PASA estimates the Karoo Basin holds around 209 trillion cubic feet (tcf) of technically recoverable shale gas resources, although a 2017 study by geologists at University of Johannesburg said this was probably 13 tcf, the lower end of estimates ranging between 13 tcf to 390 tcf.

Even 5 tcf would be enough for a 1,000 megawatt (MW) to 2,000 MW gas-fired power plant to supply electricity for up to 30 years, the Academy of Sciences of South Africa said in its Karoo shale gas action plan released last year.

It isn't clear how the cost would compare to existing coal fire power stations or the ever-cheaper wind and solar energies that are gradually replacing them.

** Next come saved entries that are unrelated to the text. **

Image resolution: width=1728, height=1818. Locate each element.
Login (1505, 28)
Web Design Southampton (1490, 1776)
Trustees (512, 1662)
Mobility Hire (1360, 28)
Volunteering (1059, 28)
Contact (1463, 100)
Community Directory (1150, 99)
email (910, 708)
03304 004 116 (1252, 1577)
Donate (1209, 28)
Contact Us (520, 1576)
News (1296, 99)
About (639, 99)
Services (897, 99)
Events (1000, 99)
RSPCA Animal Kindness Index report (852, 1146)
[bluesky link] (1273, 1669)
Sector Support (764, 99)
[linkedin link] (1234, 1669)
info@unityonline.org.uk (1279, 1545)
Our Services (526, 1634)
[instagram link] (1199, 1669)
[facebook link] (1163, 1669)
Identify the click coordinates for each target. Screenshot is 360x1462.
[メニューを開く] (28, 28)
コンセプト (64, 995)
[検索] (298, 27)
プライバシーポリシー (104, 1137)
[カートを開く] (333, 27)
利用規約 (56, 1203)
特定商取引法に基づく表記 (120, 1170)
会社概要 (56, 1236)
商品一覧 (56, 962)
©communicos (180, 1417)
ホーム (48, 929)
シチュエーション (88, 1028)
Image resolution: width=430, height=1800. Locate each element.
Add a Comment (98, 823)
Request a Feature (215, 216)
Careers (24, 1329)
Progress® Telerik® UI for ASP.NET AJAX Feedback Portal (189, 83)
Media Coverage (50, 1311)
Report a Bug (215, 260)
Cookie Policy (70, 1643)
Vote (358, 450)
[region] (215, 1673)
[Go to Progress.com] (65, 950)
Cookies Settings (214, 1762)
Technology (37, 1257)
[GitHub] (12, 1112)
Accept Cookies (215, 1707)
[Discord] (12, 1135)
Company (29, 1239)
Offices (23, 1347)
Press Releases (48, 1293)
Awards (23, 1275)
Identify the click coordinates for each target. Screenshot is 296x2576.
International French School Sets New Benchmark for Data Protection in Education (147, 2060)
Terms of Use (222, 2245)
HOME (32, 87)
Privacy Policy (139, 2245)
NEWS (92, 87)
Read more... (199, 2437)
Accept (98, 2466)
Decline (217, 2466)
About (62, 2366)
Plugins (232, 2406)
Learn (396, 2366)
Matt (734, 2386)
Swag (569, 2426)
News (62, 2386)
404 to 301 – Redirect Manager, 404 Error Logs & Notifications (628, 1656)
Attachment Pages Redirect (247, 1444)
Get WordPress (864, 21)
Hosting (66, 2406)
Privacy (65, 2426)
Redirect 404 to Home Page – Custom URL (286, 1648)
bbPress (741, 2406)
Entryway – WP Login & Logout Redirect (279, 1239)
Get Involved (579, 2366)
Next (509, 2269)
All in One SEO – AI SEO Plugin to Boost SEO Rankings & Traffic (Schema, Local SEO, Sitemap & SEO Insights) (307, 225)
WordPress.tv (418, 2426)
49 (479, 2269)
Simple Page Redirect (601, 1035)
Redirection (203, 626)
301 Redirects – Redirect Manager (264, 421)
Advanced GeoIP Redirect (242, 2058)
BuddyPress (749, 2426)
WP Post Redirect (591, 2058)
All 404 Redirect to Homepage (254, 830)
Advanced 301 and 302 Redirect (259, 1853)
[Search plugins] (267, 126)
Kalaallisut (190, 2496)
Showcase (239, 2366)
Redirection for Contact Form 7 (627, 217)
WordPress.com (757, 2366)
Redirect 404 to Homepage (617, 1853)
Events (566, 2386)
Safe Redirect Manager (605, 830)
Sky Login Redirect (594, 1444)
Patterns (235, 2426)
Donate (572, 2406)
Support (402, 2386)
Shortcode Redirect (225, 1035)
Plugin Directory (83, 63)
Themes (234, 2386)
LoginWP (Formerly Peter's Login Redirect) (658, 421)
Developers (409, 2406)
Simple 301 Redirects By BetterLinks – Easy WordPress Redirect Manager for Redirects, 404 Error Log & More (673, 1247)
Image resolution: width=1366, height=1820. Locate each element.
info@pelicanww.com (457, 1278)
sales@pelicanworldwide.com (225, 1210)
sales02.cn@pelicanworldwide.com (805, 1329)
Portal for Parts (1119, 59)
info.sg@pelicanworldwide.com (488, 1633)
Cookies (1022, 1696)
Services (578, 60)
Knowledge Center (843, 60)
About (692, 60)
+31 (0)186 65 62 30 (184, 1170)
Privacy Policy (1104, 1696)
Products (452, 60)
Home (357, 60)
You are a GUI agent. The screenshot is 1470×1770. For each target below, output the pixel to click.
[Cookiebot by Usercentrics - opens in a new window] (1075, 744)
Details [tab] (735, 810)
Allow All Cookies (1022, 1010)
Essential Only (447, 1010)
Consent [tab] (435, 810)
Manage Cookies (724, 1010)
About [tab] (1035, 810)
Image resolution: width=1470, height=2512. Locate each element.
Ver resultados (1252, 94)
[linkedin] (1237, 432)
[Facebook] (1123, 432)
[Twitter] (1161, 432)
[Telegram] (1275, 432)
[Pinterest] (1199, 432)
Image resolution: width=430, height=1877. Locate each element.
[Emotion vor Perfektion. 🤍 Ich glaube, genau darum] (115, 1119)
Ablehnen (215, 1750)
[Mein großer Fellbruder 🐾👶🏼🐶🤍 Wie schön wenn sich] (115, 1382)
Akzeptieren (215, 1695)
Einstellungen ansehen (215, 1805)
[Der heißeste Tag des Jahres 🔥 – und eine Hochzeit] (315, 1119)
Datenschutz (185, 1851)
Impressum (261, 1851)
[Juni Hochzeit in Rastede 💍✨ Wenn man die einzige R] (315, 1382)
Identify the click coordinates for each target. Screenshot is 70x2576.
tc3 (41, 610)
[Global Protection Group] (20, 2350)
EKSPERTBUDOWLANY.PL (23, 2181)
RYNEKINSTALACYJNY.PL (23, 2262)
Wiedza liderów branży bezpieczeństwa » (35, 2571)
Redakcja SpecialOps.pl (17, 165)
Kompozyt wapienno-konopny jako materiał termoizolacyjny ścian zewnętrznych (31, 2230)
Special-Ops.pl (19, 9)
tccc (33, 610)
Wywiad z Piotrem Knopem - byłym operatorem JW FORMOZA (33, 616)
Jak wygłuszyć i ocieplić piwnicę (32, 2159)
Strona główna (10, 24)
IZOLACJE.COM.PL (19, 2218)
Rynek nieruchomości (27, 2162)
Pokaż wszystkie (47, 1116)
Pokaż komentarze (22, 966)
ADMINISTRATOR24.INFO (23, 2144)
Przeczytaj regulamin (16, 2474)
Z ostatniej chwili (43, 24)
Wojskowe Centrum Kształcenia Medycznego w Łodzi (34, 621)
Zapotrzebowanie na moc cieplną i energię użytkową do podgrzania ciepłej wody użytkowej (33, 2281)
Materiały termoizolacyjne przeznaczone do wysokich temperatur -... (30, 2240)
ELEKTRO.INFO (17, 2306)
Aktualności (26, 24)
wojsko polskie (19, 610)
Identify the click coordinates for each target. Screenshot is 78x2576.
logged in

Fracking in the Karoo Basin, a vast area covering more than half of South Africa's land surface, has been shelved for a decade because of resistance from environmental activists and farmers, and regulatory uncertainty.

Shell's 90,000 square kms is available after the oil major early last year withdrew an application to explore, Sayidini said.

Confirming the withdrawal, a Shell spokesperson said they are focussing upstream investment on fewer basins that align with global strategy and where Shell has competitive advantages.

New shale blocks offered will be smaller to increase participation, Sayidini said. It could take a decade or longer for the first gas output, if sufficient resources are found.

 

RISK TO ENVIRONMENT

Falcon Oil & Gas and Bundu Gas and Oil Exploration, a majority-owned unit of Australia's Challenger Exploration, retained rights to apply for exploration licenses, Sayidini said.

"We believe this is the place to be with the best potential to make it commercially viable," Philip O'Quigley, Falcon's CEO told Reuters of the southern part of the basin, where the company is seeking a license.

Some 2,500 soil samples from the Karoo were sent overseas for analysis, PASA officials said.

"Those confirmed gas and even oil seepages, so we now believe there might even be potential for oil in the Karoo," Sayidini said.

Activists and farmers worried about air quality, soil degradation and water use in a parched, semi-arid region remain sceptical.

"The enormous risk it poses to the environment cannot be understated," said Jonathan Deal, founder of Treasure the Karoo Action Group, a non-profit organization specifically established to oppose fracking in the area.

Hydraulic fracturing or fracking, a process where chemicals and water are injected into rock fissures to free gas, requires vast quantities of water.

Oil companies have suggested trucking or piping it in, although this might prove prohibitively expensive. Others propose water used for drilling and fracking being recovered and re-used, although it is unclear how viable that is.

New fracking regulations released for public comment last year are to be finalised in August, the department of environmental affairs said.

But farmers -- fearing competition over scarce water that may become depleted or polluted -- think the fracking risk is too great.